My girl’s got questions. Lots of them. I used to be able to answer quite a few and fudge the rest, but now that she is the wise old age of five many of her questions are out of my area of expertise. There are only so many times a day where you can say “I don’t know” and not begin to feel inadequate. To make matters worse, after learning about the solar system at school, she was left with more questions than answers especially regarding stars and black holes. From what I gather, even NASA isn’t sure what a black hole is so I didn’t feel too badly when I once again did not know the answer. Madison, however, was not satisfied. So, I did what my mother would have done in this situation: I found a class at our local planetarium and signed us up.




SUNY New Paltz hosts a free Astronomy Night on the first and third Thursdays of every month that school is in session. It begins with a 45 minute show in the planetarium and each Astronomy Night has a different focus, but they all start with a basic explanation of where and how our solar system and galaxy exist. The show then ends with a current event topic and for us that was a new revelation about the Big Bang Theory. It is presented by the chair of the Astronomy Department and a student. I was amazed at how smart this college kid was and the depth of his knowledge regarding all things space and his ability to translate it all for us non-experts. Some parts of the show were over Madison’s head (shameless pun intended), but she was still enraptured by the “movie” for the duration of the show. However, she still doesn’t quite grasp the concept of whispering, but no one seemed to mind her slightly loud questions.




After the show, we headed down to the Smolen Observatory to utilize their high powered telescopes and hopefully catch a glimpse of some stars and planets. We were not dissappointed. There, volunteers manned the telescopes, and we were able to not only see Jupitor but also its bands and two of its moons. We learned in the planeterium that one of Jupitor’s moons, Europa, has water under its surface which was very interesting and then to actually see that moon was pretty amazing.

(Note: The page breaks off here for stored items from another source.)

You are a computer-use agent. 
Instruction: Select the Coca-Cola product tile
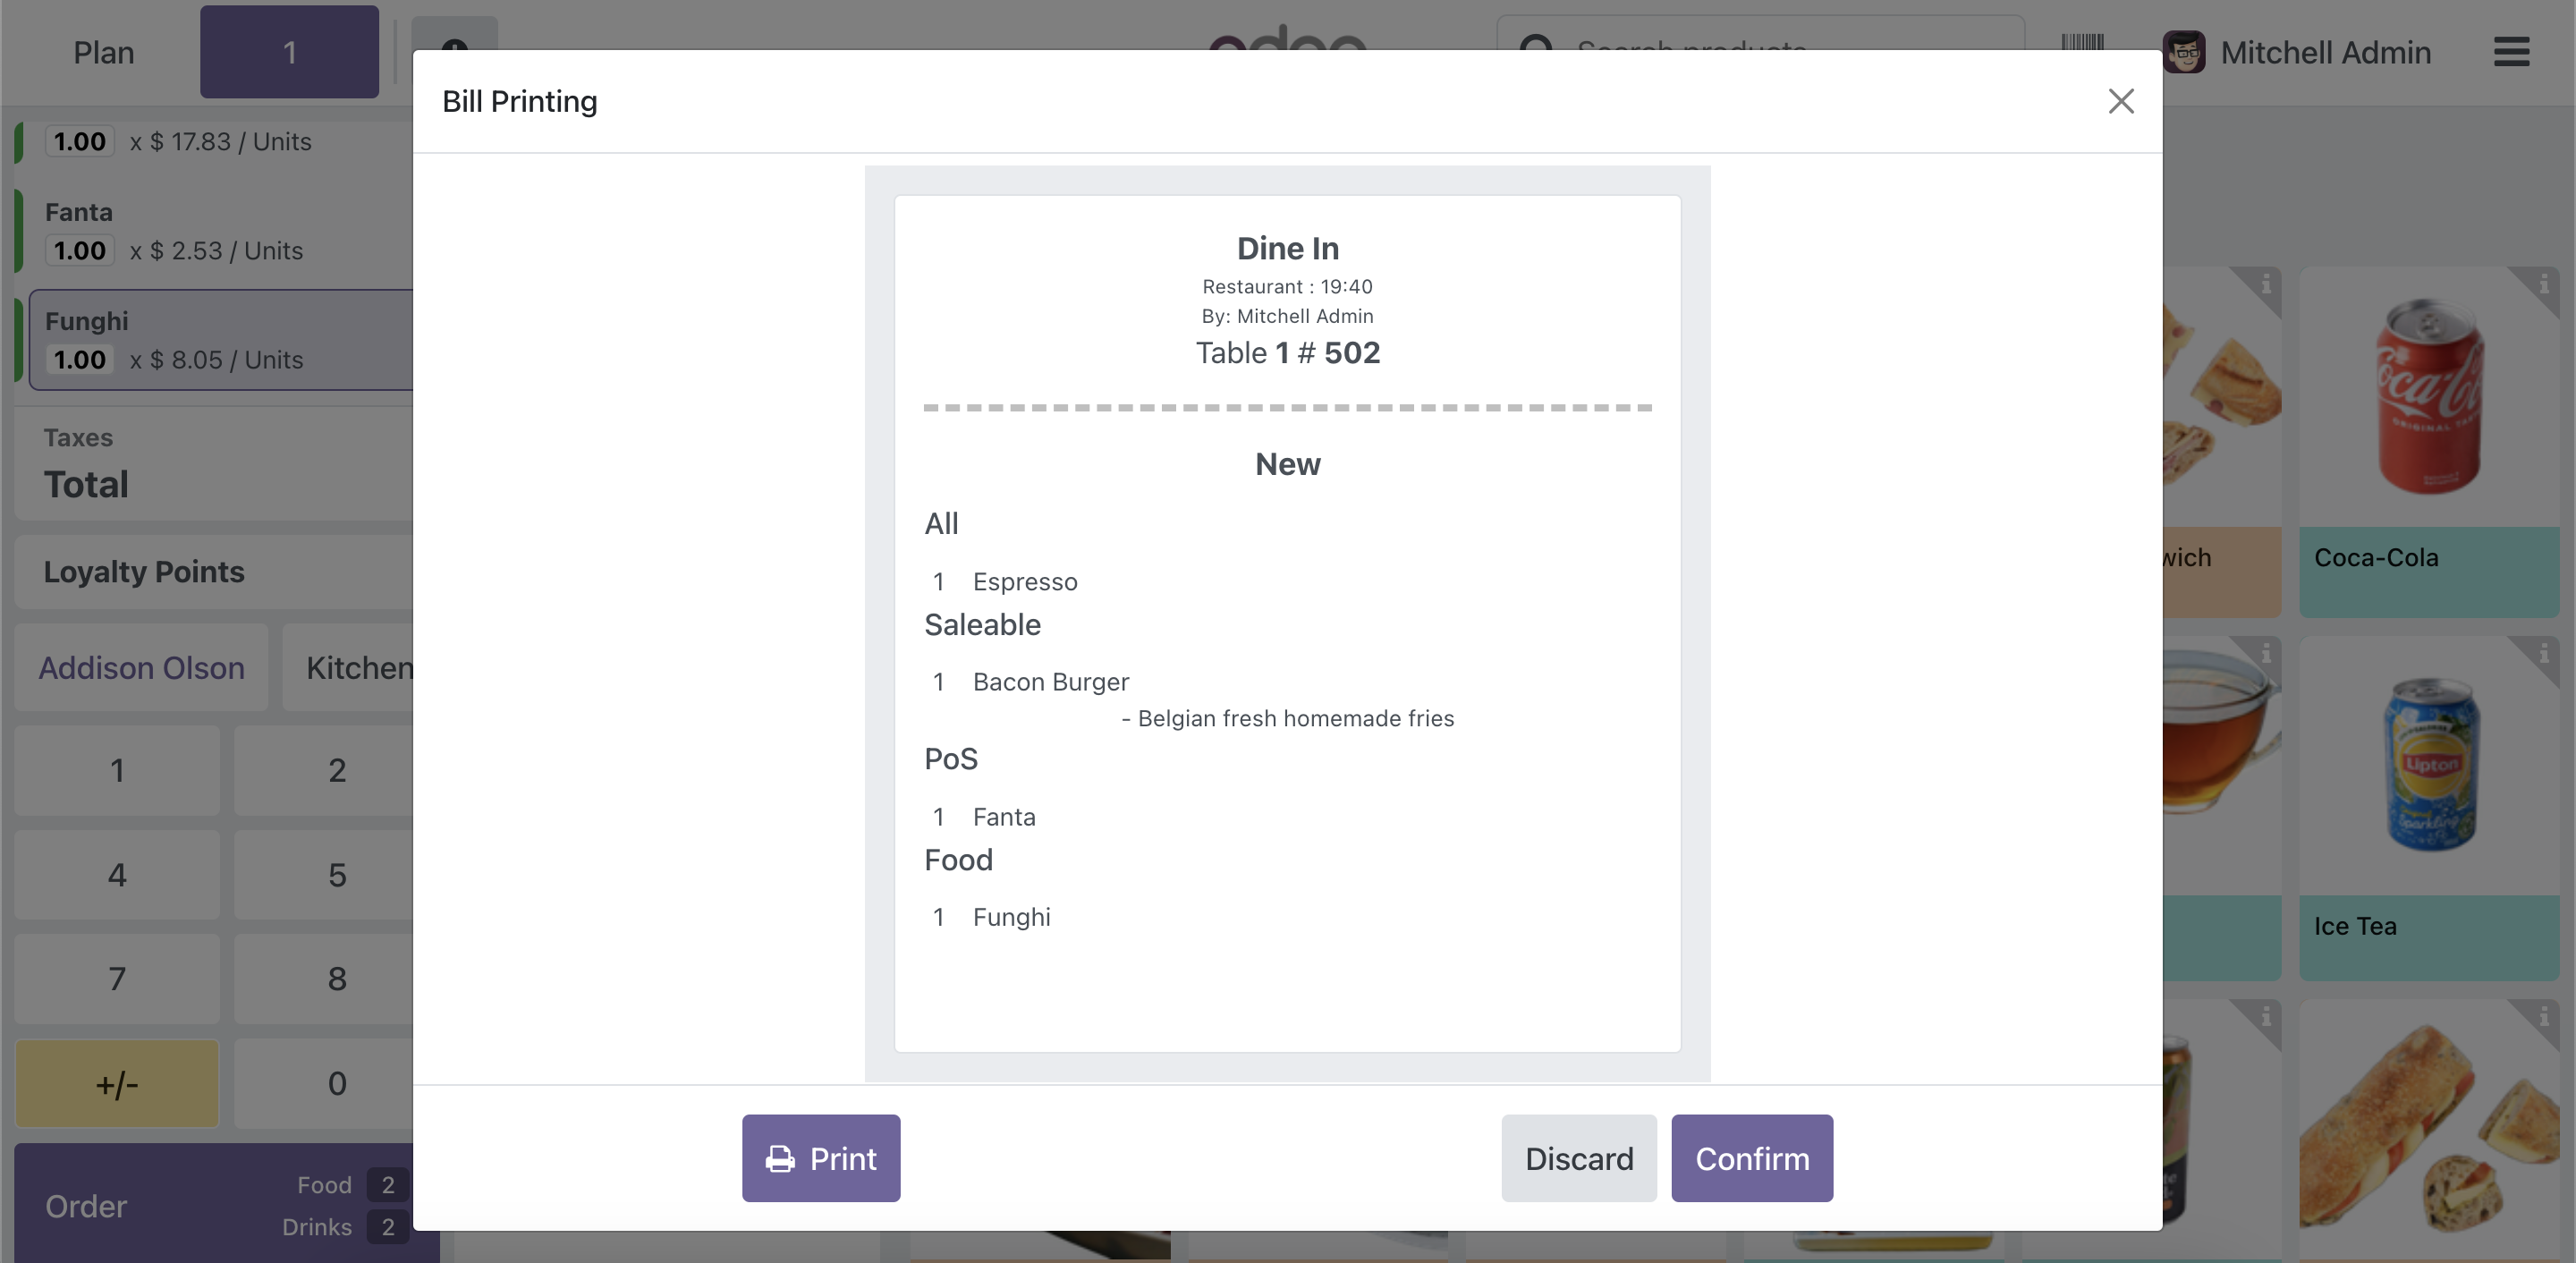[x=2428, y=440]
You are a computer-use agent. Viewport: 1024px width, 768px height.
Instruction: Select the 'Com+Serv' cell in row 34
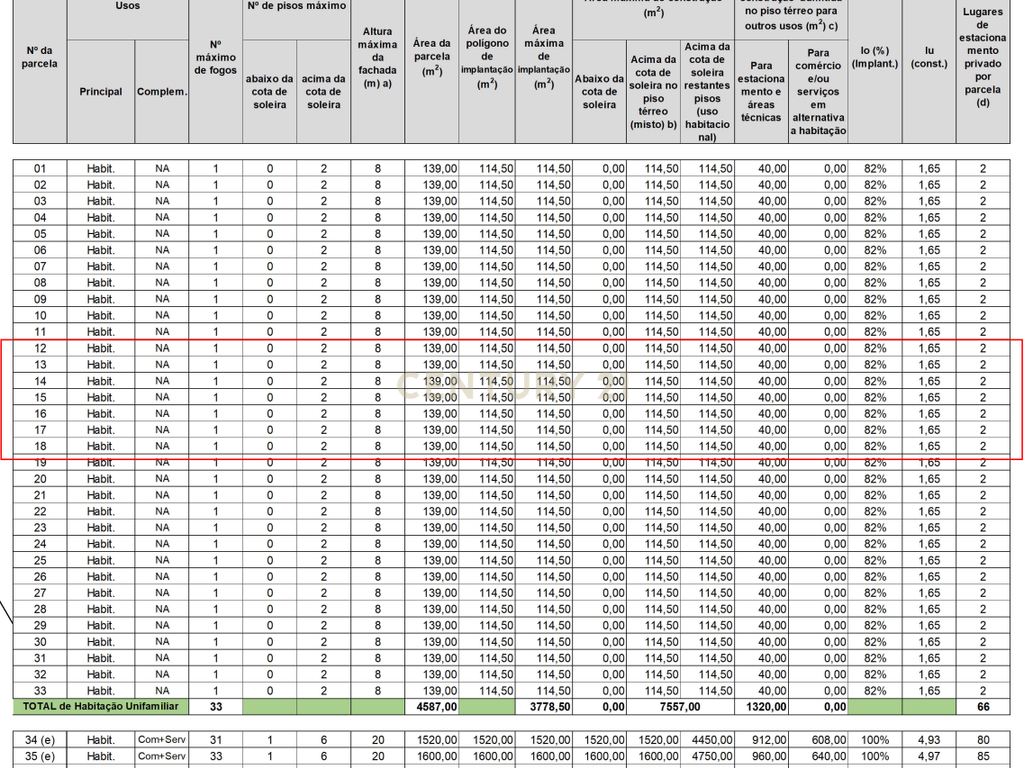tap(162, 740)
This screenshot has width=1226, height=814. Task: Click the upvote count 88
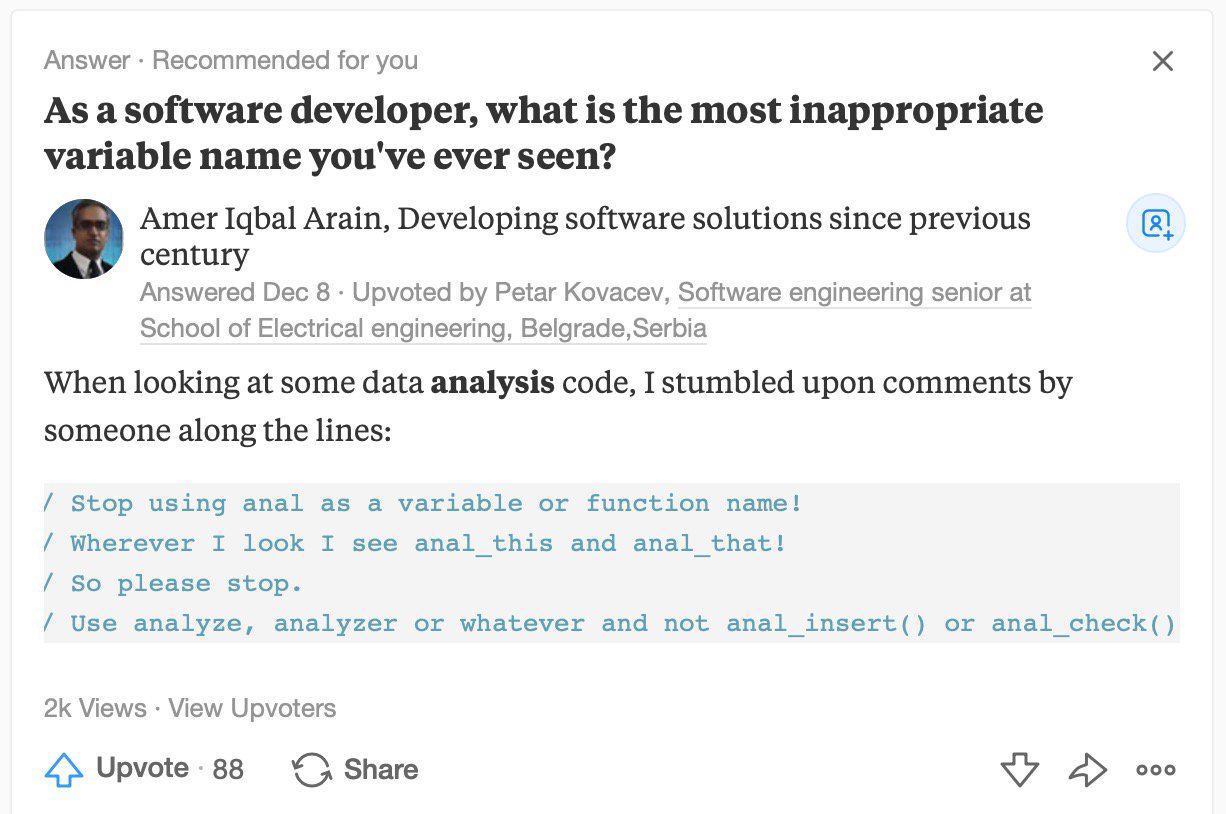(228, 769)
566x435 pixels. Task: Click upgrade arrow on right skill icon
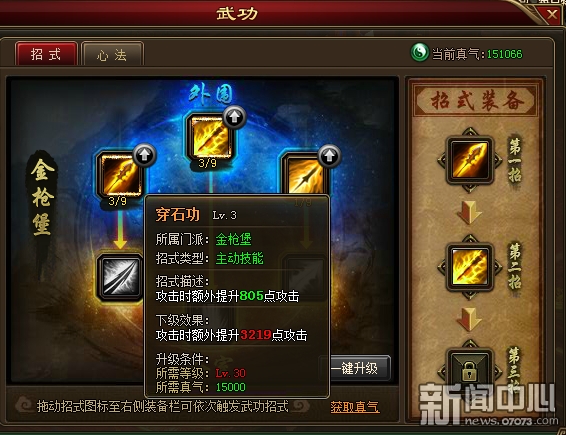click(329, 156)
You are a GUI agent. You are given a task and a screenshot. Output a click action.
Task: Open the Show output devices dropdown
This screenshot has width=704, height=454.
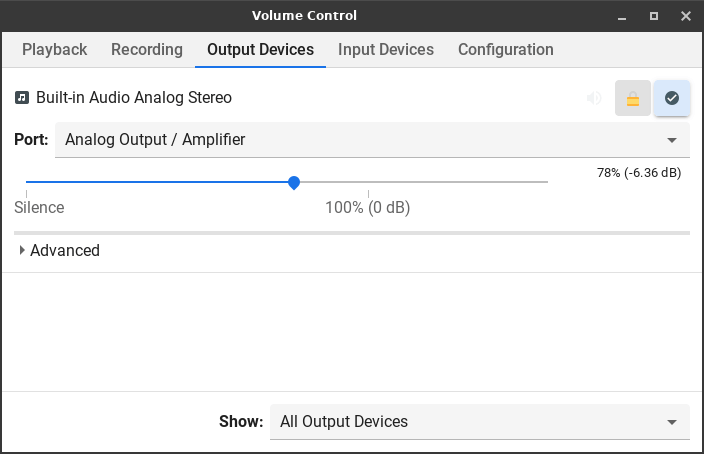(x=479, y=422)
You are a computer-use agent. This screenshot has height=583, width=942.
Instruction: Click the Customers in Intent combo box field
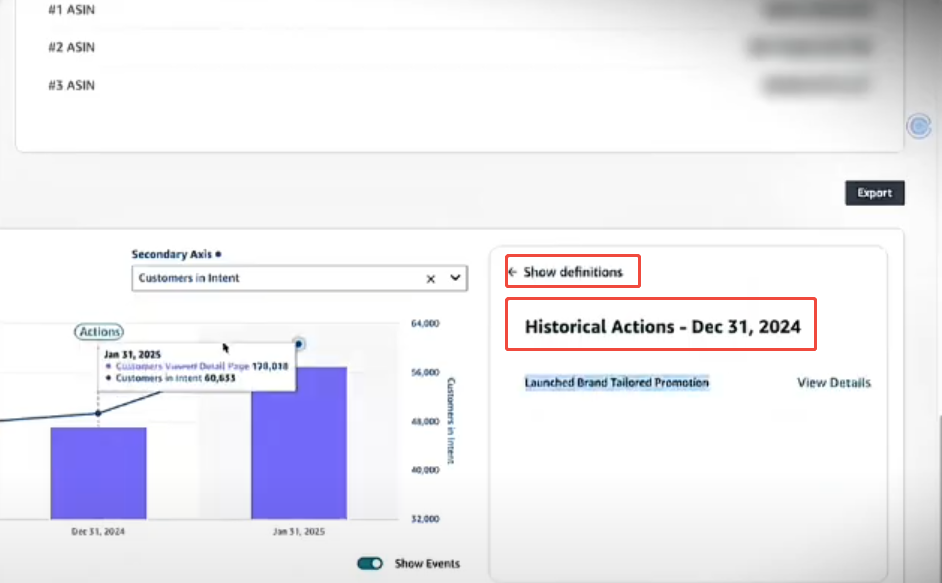click(280, 279)
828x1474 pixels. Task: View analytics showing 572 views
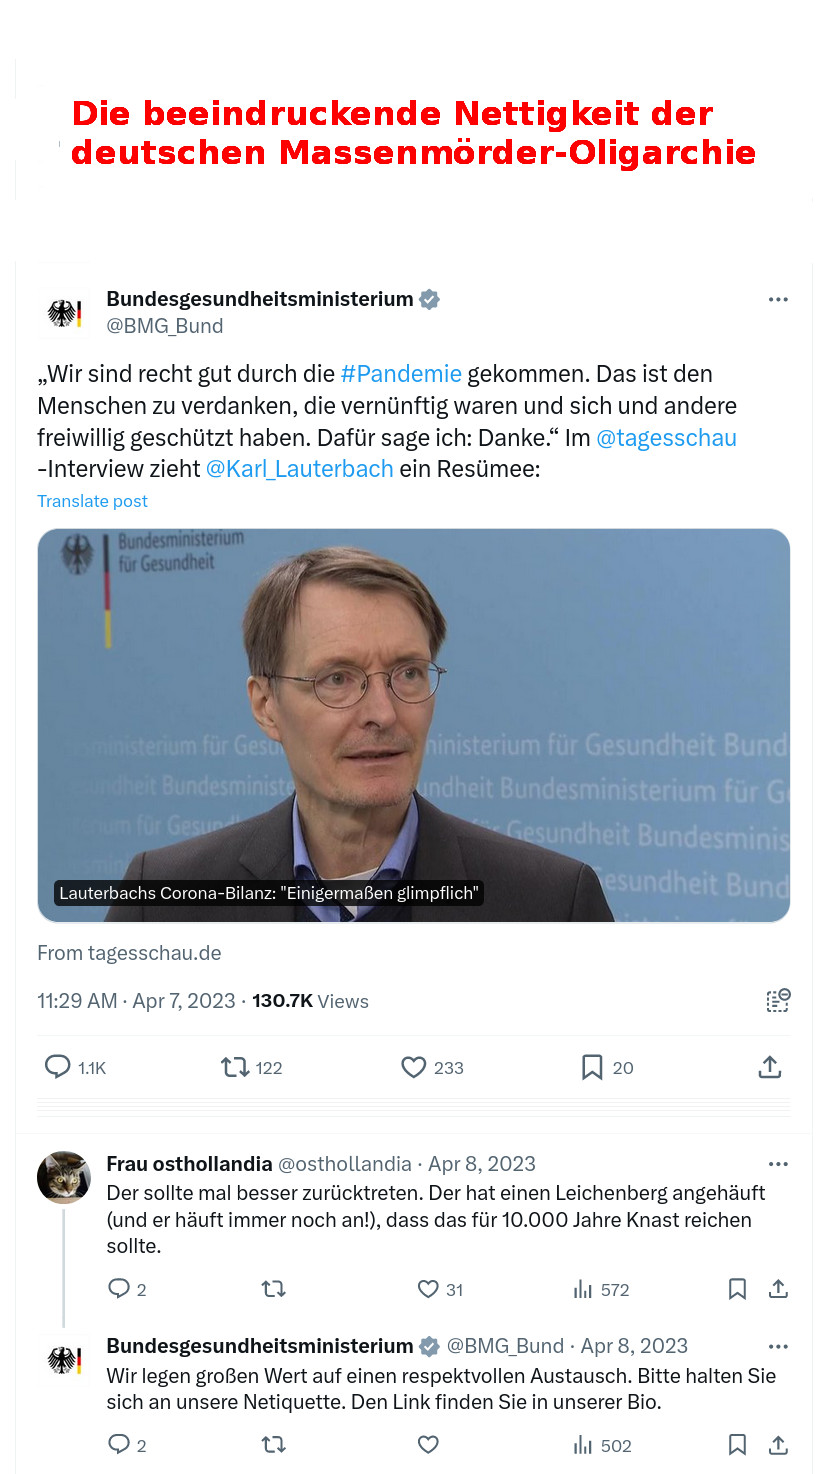[601, 1289]
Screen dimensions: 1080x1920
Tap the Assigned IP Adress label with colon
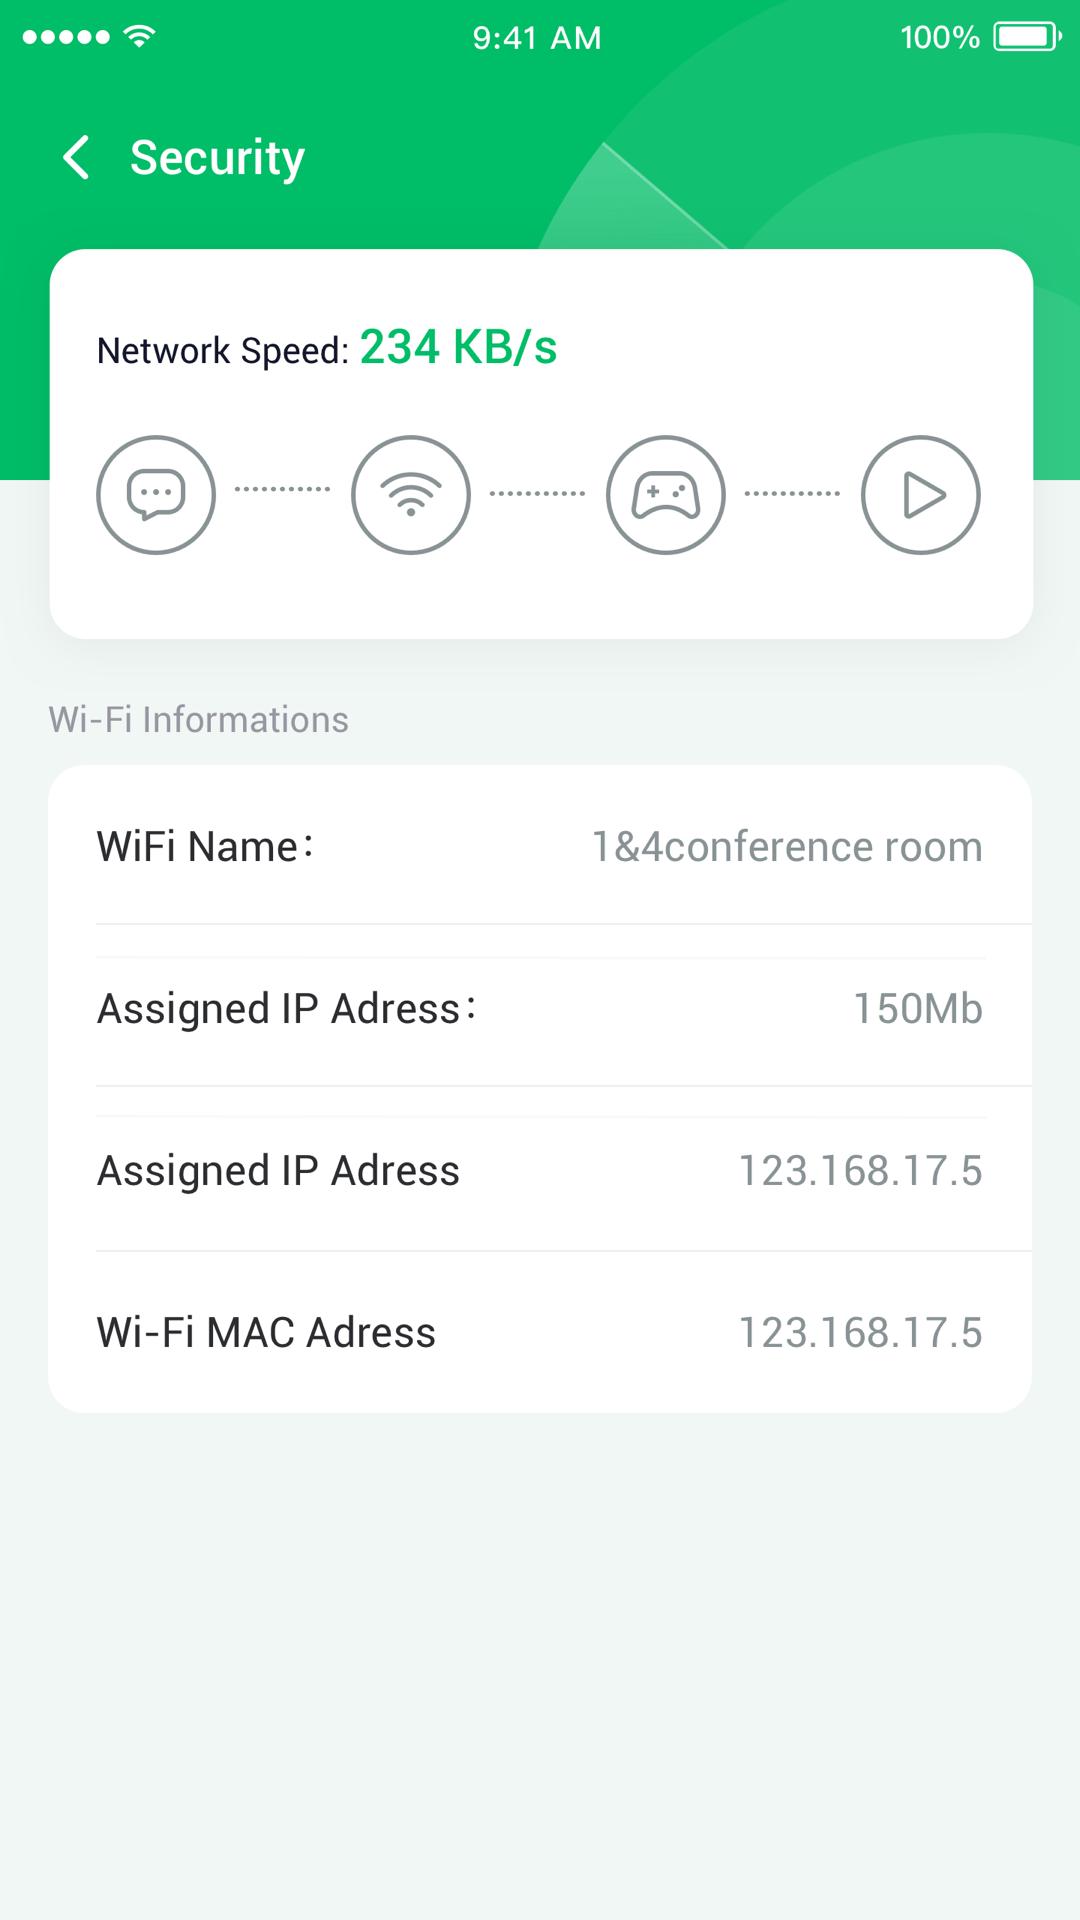(286, 1008)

This was Madison’s favorite part of the night, and she was begging to visit again as she drifted off to sleep on the ride home.




Astronomy Night is free but you must reserve your tickets ahead of time. Tickets become available exactly one week before the show, and they go quickly. Good news is they will open up a second showing if the first sells out. Right now, the first show begins at 7:30 but the time changes based on when the sun sets. The observatory is difficult to find and isn’t on the campus directory. After the show, follow signs for the soccer fields, park in South Parking Lot #35 and then follow the path into the abyss. Just kidding. Not really. It’s a very dark path leading away from civilization, and you will feel like you are going in the wrong direction but I assure you- you are not. It has to be dark for obvious reasons. Definitely look up and witness the starry sky on your walk. You will be amazed to see how much we are missing out on due to light pollution. Astronomy Night was the perfect answer to Madison’s questions and the perfect way to spend an evening with our girl.